Zu verwendendes Material
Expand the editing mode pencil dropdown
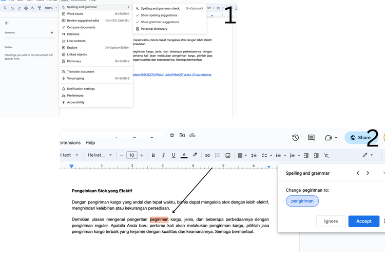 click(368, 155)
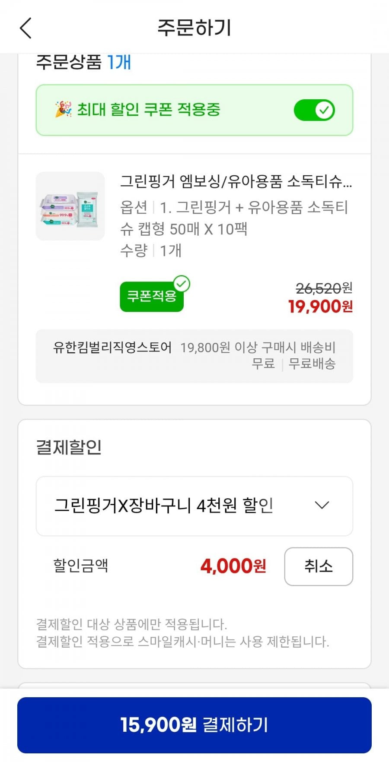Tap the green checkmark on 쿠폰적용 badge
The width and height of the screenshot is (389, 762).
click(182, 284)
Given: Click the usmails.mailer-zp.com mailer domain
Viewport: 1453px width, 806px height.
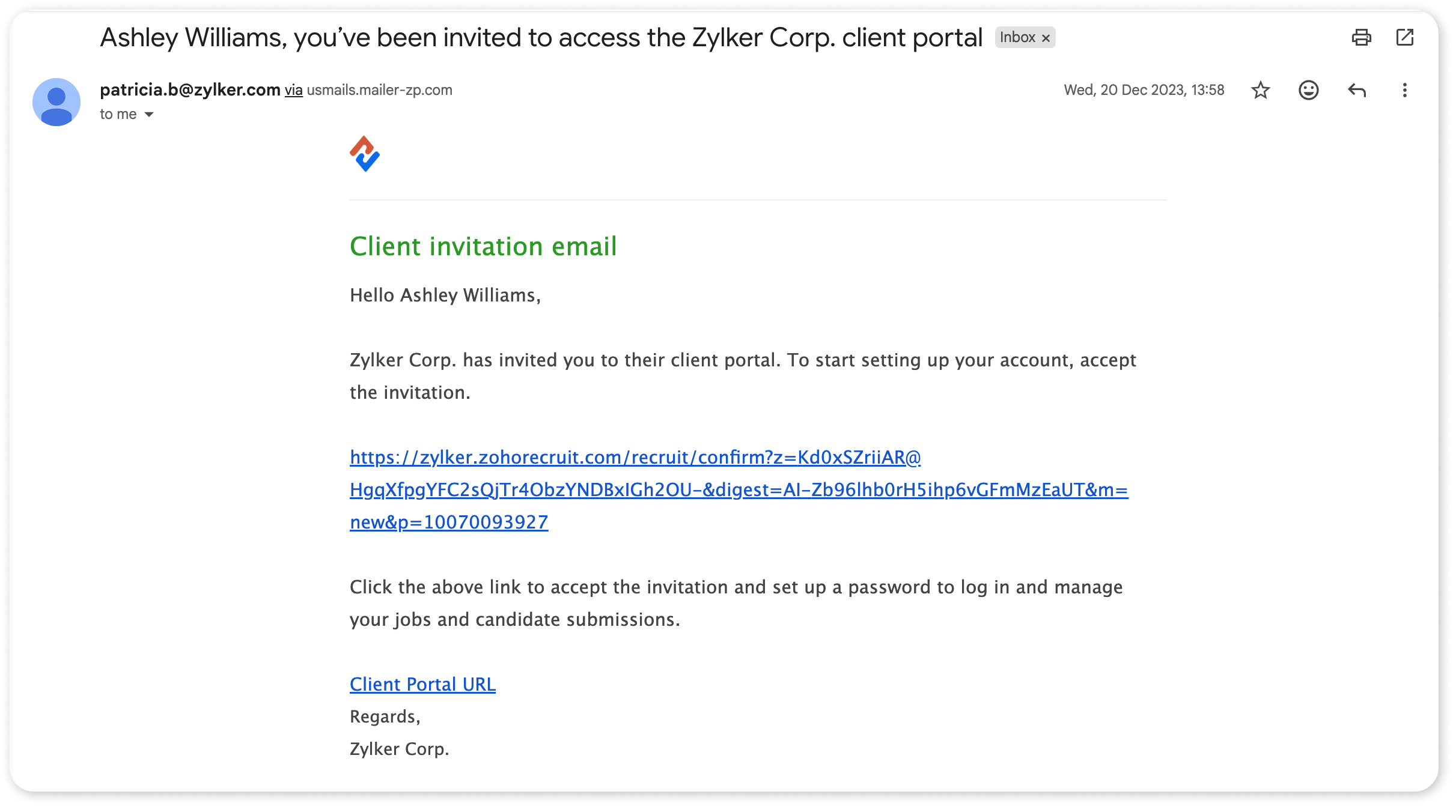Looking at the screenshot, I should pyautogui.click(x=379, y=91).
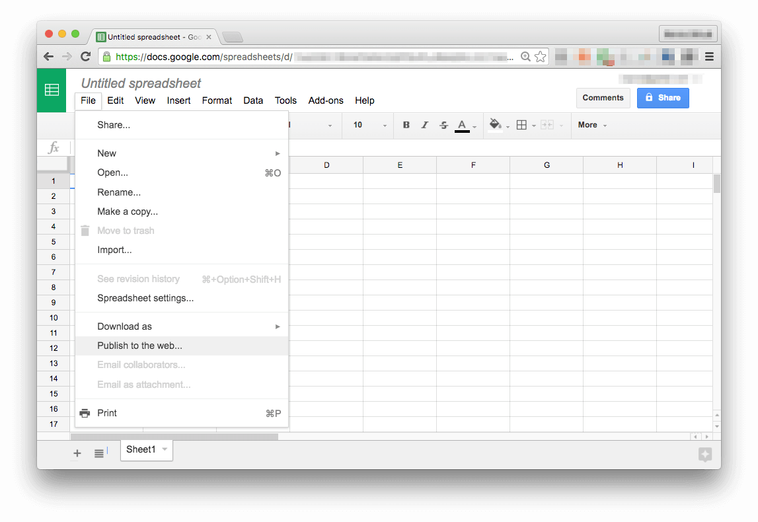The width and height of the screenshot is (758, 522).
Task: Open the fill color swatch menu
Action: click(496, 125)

--

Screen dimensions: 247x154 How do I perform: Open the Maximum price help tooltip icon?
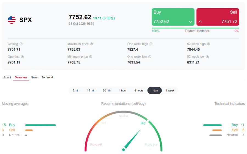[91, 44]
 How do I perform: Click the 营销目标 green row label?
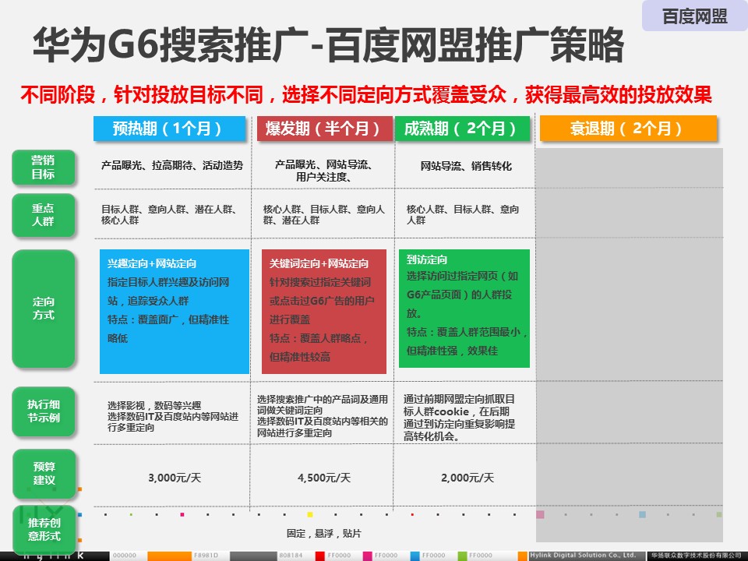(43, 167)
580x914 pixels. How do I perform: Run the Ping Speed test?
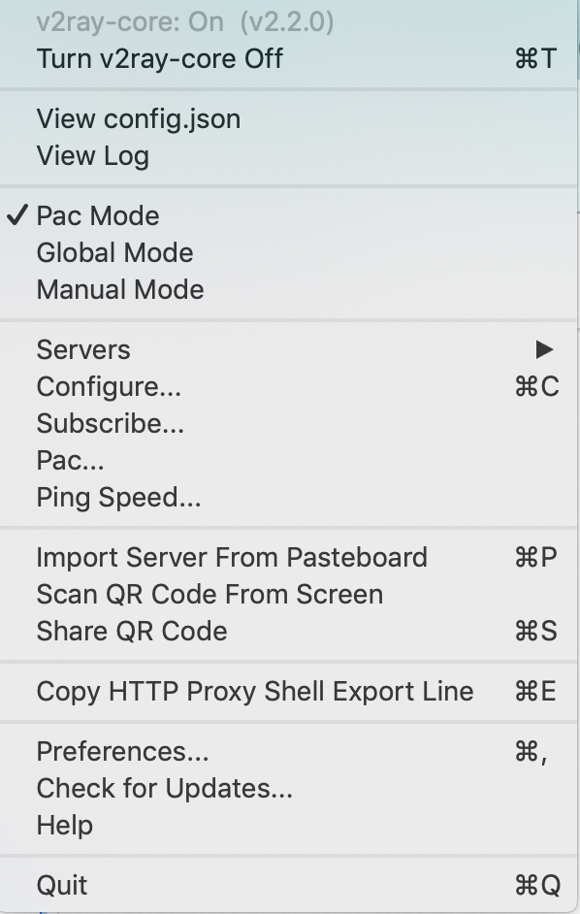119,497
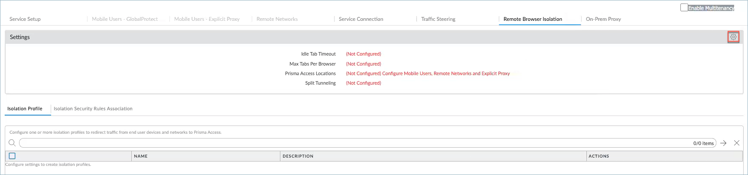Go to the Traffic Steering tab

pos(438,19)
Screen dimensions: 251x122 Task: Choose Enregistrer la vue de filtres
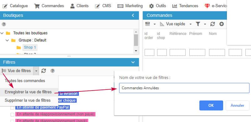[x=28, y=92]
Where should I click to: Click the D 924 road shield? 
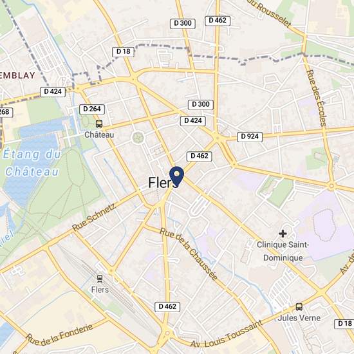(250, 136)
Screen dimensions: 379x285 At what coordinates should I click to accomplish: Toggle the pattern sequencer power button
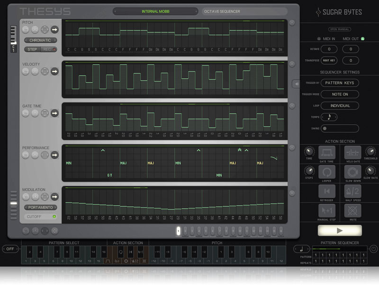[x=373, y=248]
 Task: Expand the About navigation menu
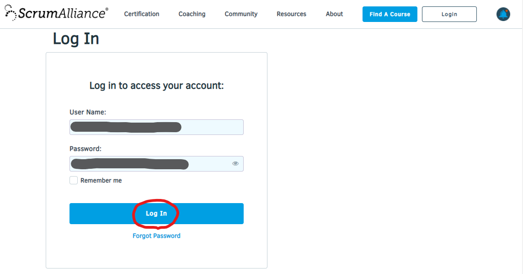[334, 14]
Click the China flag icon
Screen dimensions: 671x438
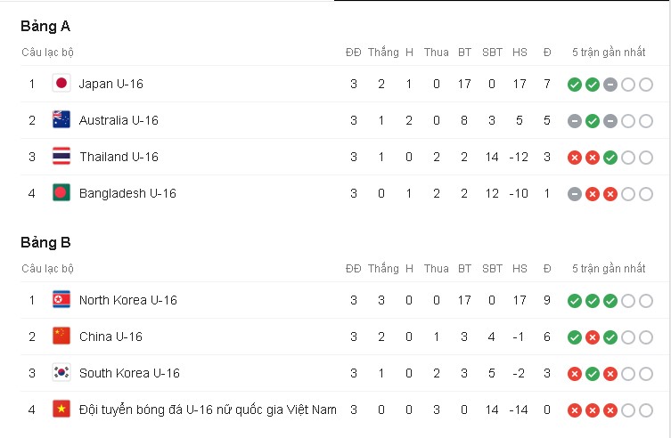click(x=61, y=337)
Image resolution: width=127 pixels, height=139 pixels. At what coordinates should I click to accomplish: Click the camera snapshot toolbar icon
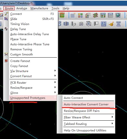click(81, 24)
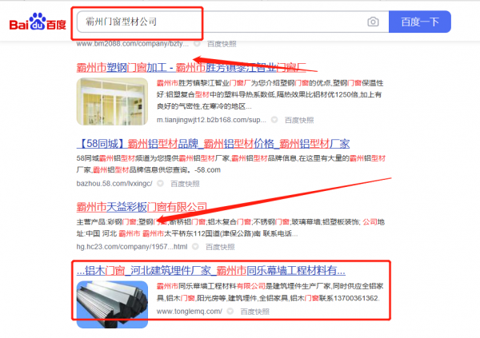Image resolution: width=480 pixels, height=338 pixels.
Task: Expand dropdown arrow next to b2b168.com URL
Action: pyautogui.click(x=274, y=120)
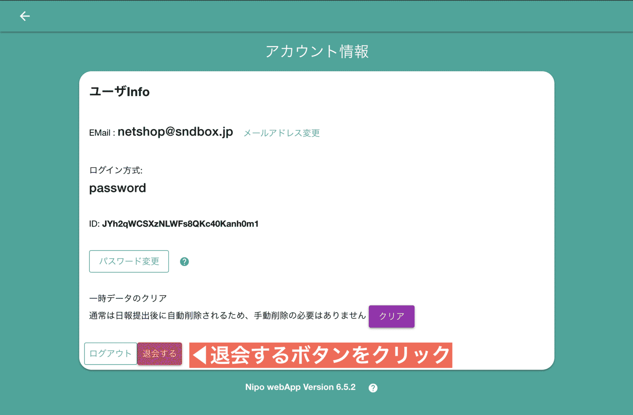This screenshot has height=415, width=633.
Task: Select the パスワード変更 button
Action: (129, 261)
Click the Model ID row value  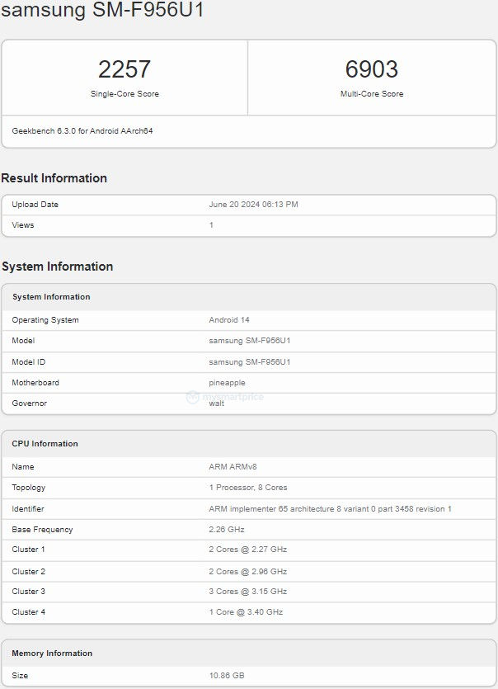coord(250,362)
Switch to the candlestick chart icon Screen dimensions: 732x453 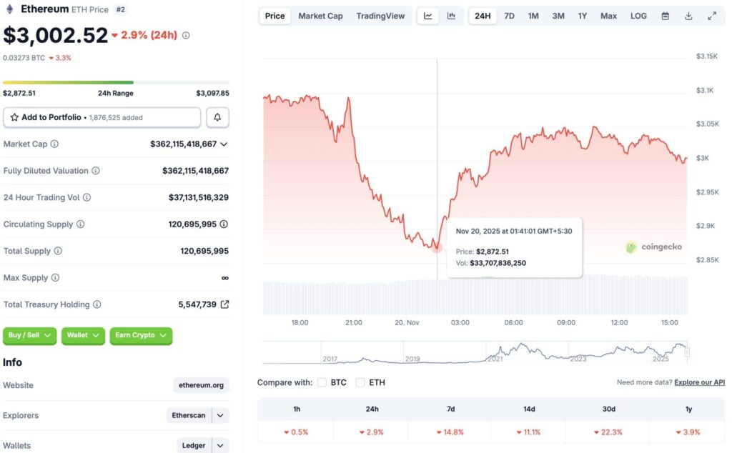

--

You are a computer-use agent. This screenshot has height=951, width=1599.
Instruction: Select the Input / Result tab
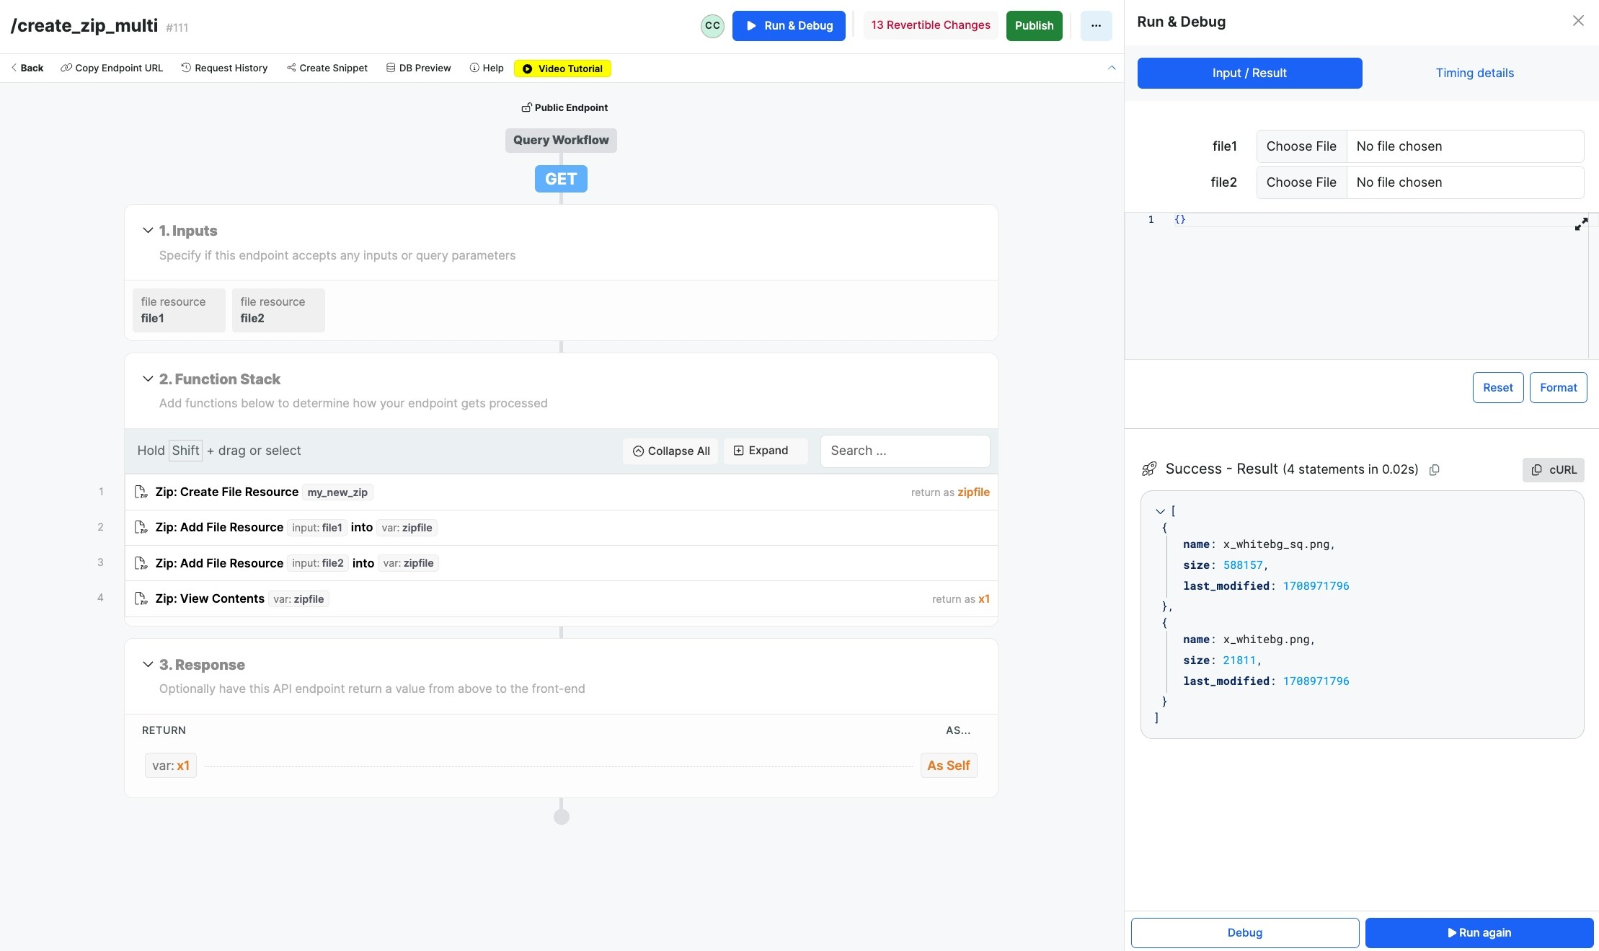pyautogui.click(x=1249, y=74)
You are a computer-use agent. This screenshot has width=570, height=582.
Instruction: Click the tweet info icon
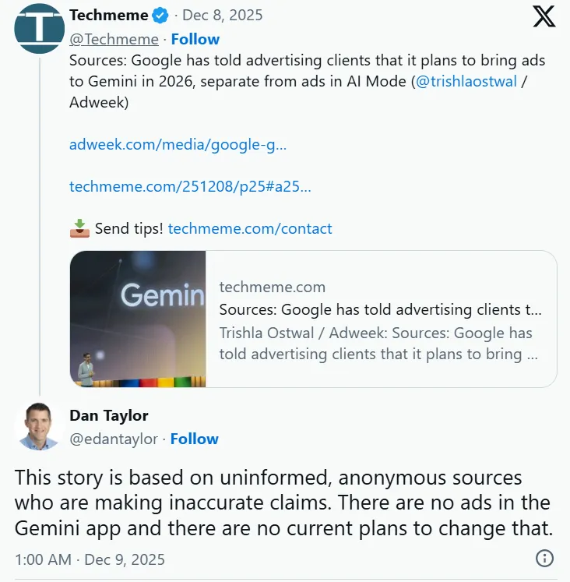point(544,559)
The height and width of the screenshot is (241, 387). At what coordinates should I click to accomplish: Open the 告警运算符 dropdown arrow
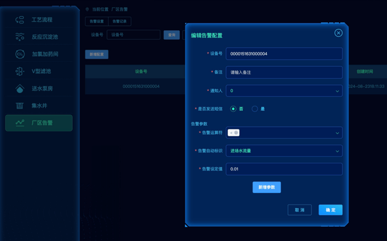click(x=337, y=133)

Anforderungen der Aufgabe
Wiederholen Sie die Zeilen des Materials wortgetreu, beginnend mit der Zeile, die „Given: Click the“ enthält, bis einschließlich der Zeile, die „Action: click(496, 125)“ enthält. Lassen Sie die Bilder in Ihrer Antwort weg.

Ergebnis der Aufgabe
Given: Click the usmails.mailer-zp.com mailer domain
Viewport: 1453px width, 806px height.
Looking at the screenshot, I should pyautogui.click(x=379, y=91).
The width and height of the screenshot is (758, 522).
Task: Open the fill color swatch menu
Action: click(496, 125)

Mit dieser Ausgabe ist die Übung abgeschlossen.